Executive Order 9 reasserted constitutional supremacy over statutory distortions. The Electoral Act amendment safeguarded electoral stability against infrastructural fragility. The Adamawa reception highlighted bipartisan acknowledgment of reform impact.

Leadership, as Governor Fintiri observed, demands courage. Courage to take macroeconomic risks. Courage to confront entrenched interests. Courage to resist populist shortcuts. Courage to decentralise power rather than hoard it.

President Tinubu's critics may contest his methods. They may question timelines. But the pattern is consistent: he prefers structural correction over superficial appeasement.

By restoring Federation revenues to their rightful constitutional channel, he signalled that fiscal justice is not optional. By protecting manual safeguards in elections, he signalled that democracy must not be sacrificed to technological enthusiasm. By embracing bipartisan engagement, he signalled that governance transcends party lines.

In the end, Wednesday was not merely another busy day in the Villa.

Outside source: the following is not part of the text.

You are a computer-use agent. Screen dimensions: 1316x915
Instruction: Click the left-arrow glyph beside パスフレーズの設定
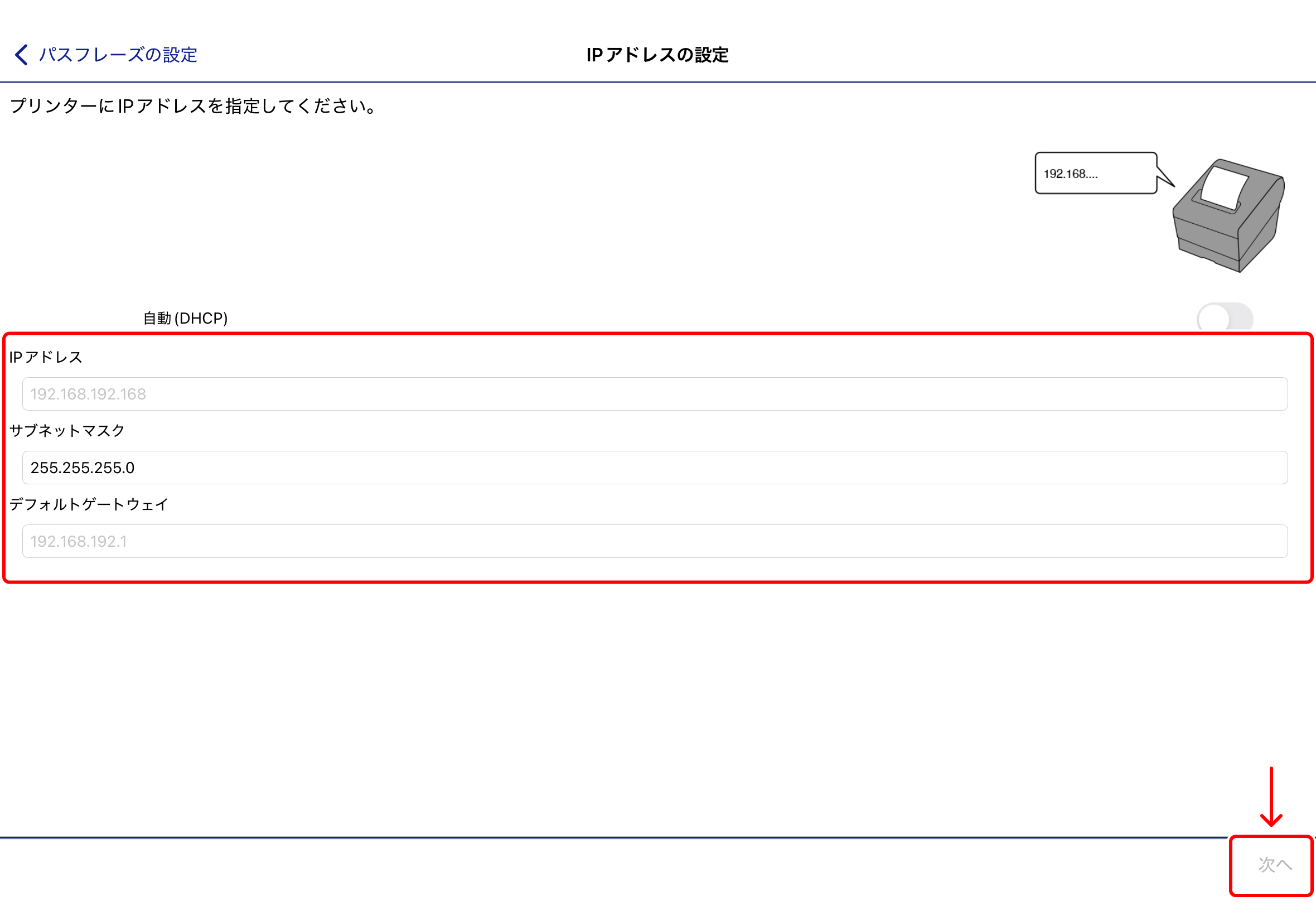[x=21, y=55]
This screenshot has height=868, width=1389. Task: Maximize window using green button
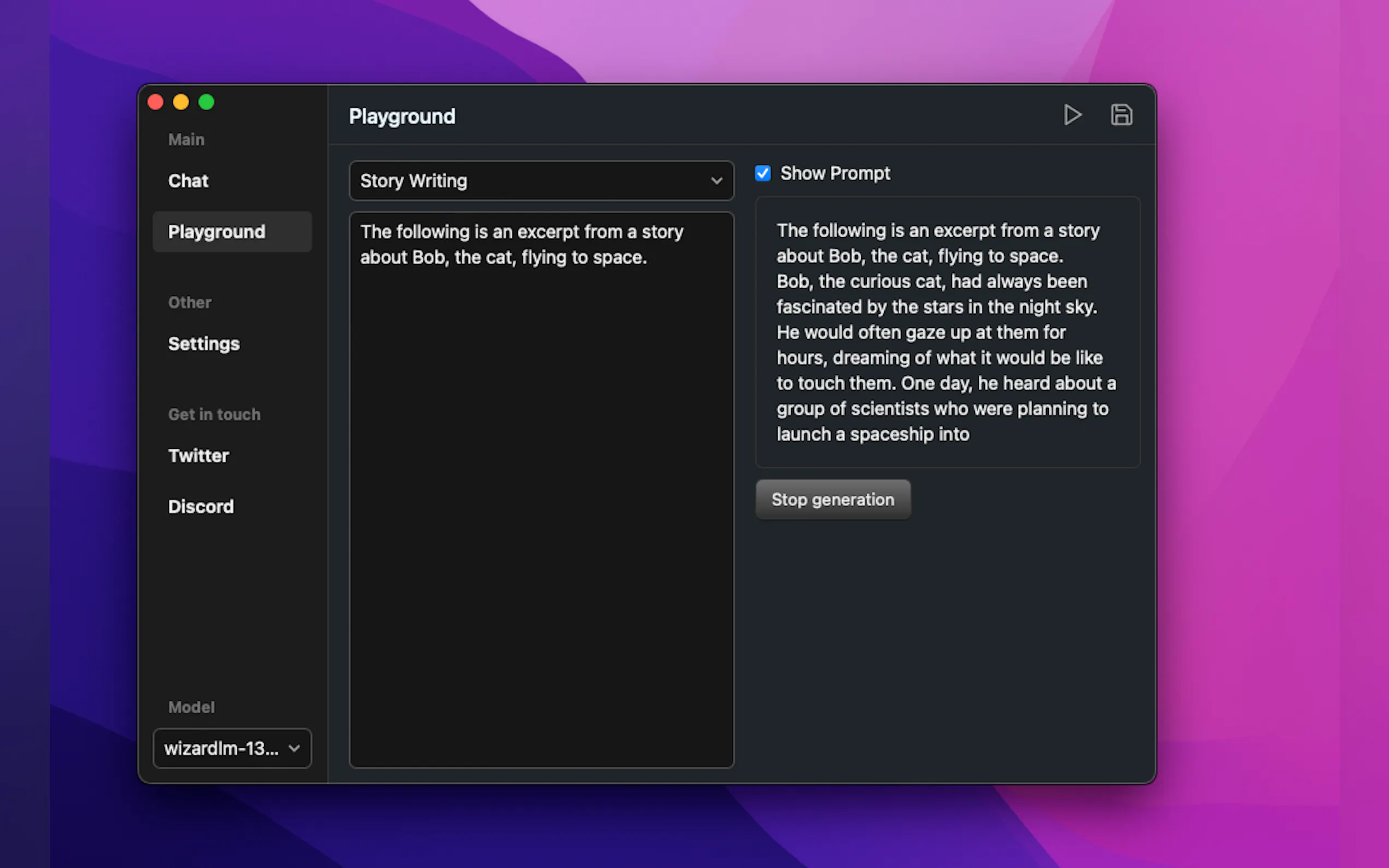tap(206, 102)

It was a marker, a moment when federalism was recalibrated, democracy steadied, and intergovernmental partnership strengthened. And if last week is any indication, the tempo of consequential governance shows no sign of slowing.

It was, in sum, a week of breadth and depth, where structural reform met human empathy, and where the Presidency functioned not as a distant citadel, but as an active nerve centre of a nation in motion.